[Excerpts from a dataset]
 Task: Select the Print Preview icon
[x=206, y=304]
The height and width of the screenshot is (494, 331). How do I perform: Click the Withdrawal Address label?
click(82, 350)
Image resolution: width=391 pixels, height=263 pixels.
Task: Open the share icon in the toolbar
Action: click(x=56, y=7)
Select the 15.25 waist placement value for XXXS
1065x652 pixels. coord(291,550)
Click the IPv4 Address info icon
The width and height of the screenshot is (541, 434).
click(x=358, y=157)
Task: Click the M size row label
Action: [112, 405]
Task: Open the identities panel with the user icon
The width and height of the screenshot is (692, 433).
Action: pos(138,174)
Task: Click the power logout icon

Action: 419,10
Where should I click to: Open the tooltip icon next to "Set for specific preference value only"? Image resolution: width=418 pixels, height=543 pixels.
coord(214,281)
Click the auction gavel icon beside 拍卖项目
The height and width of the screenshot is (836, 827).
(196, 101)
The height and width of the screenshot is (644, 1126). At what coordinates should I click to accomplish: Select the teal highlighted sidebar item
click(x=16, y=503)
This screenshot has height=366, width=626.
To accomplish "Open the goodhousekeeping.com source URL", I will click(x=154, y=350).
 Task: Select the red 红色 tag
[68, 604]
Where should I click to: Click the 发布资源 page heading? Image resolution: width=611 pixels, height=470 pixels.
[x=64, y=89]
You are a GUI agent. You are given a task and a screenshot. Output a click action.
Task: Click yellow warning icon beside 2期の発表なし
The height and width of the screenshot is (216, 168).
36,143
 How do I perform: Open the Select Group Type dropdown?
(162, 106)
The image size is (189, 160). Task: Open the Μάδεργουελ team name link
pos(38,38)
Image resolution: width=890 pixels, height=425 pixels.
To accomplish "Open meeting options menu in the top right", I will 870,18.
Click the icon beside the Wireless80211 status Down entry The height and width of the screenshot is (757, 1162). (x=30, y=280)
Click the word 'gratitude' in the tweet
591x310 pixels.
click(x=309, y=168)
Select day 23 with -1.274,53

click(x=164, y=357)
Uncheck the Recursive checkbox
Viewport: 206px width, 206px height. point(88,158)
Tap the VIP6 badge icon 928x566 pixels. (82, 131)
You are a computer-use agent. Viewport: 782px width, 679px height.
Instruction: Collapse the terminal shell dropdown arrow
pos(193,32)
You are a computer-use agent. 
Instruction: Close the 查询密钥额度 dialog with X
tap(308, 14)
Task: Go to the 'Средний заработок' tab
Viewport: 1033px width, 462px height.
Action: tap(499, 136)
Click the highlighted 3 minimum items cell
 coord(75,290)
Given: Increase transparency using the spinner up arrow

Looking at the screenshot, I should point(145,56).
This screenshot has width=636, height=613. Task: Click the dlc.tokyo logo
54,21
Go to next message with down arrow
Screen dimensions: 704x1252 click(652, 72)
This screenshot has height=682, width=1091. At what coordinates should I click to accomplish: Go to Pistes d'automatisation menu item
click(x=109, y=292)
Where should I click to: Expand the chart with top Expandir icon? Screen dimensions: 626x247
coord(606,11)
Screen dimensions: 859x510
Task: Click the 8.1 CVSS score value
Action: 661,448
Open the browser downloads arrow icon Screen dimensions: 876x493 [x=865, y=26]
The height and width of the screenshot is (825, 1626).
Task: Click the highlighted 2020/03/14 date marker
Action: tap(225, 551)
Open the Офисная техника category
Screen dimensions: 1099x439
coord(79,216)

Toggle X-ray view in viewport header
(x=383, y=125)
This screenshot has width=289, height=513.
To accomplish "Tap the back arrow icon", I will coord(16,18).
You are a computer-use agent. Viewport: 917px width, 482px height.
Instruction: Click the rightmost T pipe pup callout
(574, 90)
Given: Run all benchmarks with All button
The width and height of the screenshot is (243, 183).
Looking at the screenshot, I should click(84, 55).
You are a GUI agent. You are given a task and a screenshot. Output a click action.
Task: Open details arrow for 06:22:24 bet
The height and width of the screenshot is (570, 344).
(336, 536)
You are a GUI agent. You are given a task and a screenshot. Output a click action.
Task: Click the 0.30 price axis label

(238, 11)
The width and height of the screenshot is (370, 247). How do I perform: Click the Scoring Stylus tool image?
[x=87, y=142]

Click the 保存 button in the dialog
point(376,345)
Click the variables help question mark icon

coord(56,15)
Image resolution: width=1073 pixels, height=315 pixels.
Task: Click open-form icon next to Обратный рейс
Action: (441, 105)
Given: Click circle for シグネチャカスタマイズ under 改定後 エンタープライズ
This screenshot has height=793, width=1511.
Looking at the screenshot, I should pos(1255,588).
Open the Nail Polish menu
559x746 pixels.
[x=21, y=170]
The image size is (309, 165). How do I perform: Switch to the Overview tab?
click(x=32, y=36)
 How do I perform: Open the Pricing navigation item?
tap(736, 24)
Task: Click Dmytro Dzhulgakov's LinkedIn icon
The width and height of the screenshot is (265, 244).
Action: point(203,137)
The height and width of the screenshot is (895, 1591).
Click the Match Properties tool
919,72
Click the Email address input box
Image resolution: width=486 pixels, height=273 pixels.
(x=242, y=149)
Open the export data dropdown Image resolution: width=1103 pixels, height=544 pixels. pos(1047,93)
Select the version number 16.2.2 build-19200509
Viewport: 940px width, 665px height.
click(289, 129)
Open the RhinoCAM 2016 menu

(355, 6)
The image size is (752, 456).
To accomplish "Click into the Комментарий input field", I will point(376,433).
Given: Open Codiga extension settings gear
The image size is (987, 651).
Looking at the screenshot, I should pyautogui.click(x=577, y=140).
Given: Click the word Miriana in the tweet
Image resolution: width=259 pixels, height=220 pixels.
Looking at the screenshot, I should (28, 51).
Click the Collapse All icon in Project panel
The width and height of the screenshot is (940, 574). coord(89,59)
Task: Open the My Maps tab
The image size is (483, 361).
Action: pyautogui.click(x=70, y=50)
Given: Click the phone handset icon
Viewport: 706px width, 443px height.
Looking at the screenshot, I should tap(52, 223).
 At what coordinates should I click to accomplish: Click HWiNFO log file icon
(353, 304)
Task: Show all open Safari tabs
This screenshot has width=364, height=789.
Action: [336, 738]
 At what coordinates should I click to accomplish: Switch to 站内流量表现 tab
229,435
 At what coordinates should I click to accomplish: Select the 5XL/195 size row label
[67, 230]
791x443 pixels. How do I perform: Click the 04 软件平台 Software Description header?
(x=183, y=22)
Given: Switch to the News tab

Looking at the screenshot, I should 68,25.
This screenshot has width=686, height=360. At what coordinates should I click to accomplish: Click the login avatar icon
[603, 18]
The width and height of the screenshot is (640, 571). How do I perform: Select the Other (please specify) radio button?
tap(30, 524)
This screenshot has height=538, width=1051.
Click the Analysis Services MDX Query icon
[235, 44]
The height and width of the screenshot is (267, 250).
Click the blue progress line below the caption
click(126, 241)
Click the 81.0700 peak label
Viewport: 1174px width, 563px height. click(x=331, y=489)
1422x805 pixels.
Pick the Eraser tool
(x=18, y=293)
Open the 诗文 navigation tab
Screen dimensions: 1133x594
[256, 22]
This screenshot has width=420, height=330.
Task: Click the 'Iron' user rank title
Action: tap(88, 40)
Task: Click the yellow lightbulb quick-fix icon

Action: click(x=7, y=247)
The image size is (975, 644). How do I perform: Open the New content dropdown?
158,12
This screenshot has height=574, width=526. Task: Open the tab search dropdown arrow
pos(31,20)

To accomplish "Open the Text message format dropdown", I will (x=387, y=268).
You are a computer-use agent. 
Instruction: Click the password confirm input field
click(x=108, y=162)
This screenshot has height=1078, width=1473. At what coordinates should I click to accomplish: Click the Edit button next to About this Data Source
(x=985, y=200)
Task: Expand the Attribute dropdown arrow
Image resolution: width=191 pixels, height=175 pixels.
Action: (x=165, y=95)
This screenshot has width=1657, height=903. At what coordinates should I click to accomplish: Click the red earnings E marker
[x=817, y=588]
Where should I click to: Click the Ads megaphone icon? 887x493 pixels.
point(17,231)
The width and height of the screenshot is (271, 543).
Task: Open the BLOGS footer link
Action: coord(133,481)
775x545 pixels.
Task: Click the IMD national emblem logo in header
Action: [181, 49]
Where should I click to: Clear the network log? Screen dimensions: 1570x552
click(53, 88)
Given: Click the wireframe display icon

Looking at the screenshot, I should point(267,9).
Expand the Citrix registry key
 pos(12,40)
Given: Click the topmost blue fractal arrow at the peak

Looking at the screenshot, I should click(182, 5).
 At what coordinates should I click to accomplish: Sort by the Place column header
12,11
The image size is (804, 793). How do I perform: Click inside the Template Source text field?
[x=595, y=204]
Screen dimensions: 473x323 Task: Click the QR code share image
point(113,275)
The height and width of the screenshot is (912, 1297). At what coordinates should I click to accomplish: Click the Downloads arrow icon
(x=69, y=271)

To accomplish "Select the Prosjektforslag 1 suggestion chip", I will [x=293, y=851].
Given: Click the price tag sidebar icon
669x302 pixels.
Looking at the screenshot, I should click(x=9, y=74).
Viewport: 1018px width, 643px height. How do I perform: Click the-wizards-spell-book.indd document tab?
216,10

▶ _AIM OF THE EXERCISE_: The answer must be a single number: the count of lines above that contain "computer".

▶ _SOLUTION_: 4